Repeat the entries below word for word, starting at the line containing "Given: Click the Limonada bar in chart" and ending at the line containing "point(15,61)", with both of those lines included.

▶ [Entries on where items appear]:
┌────────

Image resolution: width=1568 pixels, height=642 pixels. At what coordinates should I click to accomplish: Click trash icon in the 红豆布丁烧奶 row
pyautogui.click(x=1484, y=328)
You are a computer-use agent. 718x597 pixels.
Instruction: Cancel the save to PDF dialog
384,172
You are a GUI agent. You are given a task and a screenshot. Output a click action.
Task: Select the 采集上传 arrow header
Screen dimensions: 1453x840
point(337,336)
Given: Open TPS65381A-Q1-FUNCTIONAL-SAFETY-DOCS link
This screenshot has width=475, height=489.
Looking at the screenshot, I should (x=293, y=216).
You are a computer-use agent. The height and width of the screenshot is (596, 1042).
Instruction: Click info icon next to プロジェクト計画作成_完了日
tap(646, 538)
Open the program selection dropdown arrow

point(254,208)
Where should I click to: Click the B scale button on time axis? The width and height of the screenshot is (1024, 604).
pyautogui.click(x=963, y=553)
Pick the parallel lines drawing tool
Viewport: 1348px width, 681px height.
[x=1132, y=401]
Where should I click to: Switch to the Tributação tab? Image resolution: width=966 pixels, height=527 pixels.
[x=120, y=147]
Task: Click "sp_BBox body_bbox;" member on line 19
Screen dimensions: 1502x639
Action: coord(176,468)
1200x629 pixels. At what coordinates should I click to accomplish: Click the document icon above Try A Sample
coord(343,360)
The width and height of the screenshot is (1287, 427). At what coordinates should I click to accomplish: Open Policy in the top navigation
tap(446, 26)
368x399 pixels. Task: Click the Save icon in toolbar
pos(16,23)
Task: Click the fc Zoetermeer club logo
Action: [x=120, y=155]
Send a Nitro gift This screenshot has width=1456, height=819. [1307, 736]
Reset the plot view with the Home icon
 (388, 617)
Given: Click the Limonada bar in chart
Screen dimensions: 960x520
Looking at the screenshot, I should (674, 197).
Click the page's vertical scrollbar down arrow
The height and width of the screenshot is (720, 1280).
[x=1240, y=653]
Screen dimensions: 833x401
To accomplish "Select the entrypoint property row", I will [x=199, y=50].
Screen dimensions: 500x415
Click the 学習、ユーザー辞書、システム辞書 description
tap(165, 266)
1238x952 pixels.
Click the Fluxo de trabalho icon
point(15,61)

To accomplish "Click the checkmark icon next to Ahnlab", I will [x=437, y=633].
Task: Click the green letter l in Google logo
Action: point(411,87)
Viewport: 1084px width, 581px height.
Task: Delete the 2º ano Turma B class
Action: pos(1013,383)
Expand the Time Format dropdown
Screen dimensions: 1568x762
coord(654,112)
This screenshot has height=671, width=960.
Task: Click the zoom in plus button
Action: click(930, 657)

└────────

▶ [EXPECTED ANSWER]:
Given: Click the Limonada bar in chart
Screen dimensions: 960x520
Looking at the screenshot, I should (674, 197).
Click the page's vertical scrollbar down arrow
The height and width of the screenshot is (720, 1280).
[x=1240, y=653]
Screen dimensions: 833x401
To accomplish "Select the entrypoint property row", I will [x=199, y=50].
Screen dimensions: 500x415
Click the 学習、ユーザー辞書、システム辞書 description
tap(165, 266)
1238x952 pixels.
Click the Fluxo de trabalho icon
point(15,61)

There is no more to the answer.